Thursday's Columns

September 14, 2023

Our Story

by

Lawrence Abby Gauthier

ace reporter

The Westphalia Periodic News

A black and white photo of a pile of rocks in front of a wooden fence.

The Woodpile, where accidents can happen.

Americans in Europe

(Intermission)


I need a time-out to catch my breath.


An intermission.


Winter’s coming. I can smell it in the winds flowing down off the Rockies. Time to get ready. Things to do.


I need to work on the woodpile. The grid increasingly relies on windmills fluttering away out there on the treeless High Plains of America. Like fragile dragonflies. Any day we can lose power. We need to be prepared. I’ll be 76 years old next year. I can’t take the cold like I used to.


I need to take care of business. My little bank was gobbled up by a bigger bank. I need to transfer accounts. I need to find my way through an electronic forest… hours on hold waiting for a customer service representative in Indonesia to tell me what to do in a sweet voice in a language that’s barely real.

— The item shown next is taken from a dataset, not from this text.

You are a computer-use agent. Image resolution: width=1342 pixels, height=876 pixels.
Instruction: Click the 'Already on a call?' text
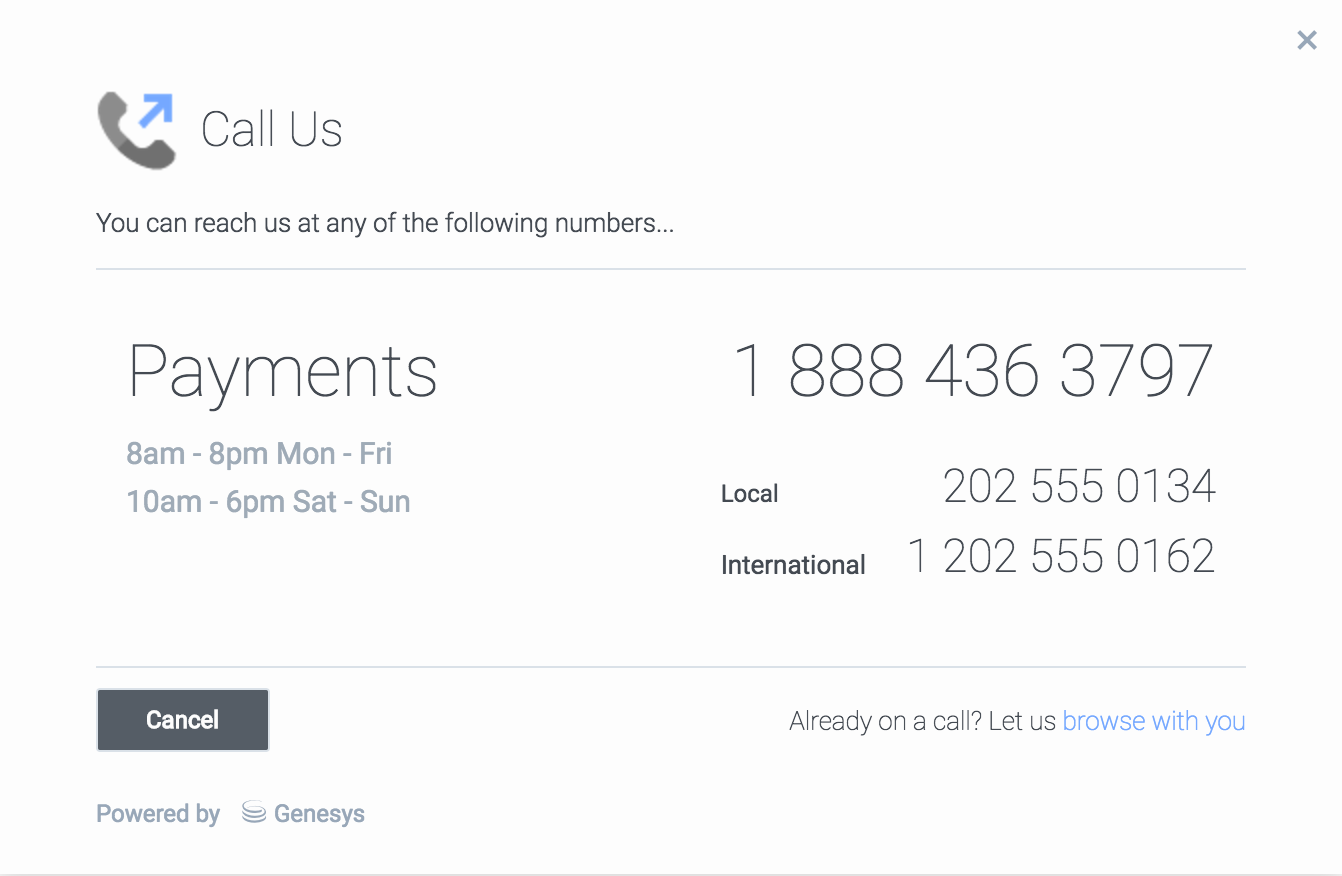[x=921, y=721]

I need to get dinners ready. We eat survival foods – greens and meat, tubers and the eggs of happy chickens. They take time to prepare. And then there’s the dishes.


Friends from out of town are coming for a visit. Clean the rugs. Polish the floors.


There’s a loose hinge on the door to the storage shed out back… off to Lowe’s through traffic lights and attitudes to find the right part. Don’t forget to pick up some carrots on the way home.


And I’ve been thinking that I should get up to the U.P. (Michigan’s Upper Peninsula) to see my folks. My father is 96. My mother is not far behind. My brothers and sister still live up there like the family has done for generations. But for philosophical reasons, somebody had to take off and I was the oldest.


So much to do.


One of the things over-the-road truckers like to say is that we’ve got miles to go with only just enough time to get there. So, don’t make a mistake. Don’t waste time.


Like an old Pontiac requires gas to go, writing a book of newspaper columns requires time. I can easily spend an entire morning looking for the one true sentence that makes all the complexities perfectly clear and obvious.


When you’re younger you wonder what it will be like to be in your 70s, never imagining there would be too much to do.


Last week, feeling overwhelmed, I realized that I can’t do everything and that I would have to give something up. I decided to quit writing. It was like saying farewell to an old friend. It was very emotional. But the next day, on my way up to the camp to get a load of firewood, I remembered what the old timer told me. “There’s a time to write and a time to write,” he said.


The secret was knowing the difference.


I’ve got a doctor’s appointment this afternoon. So, we’ll see. But for right now we’re in an intermission.



(Update: The doctor said I’m doing good, but maybe try to be a little more careful.)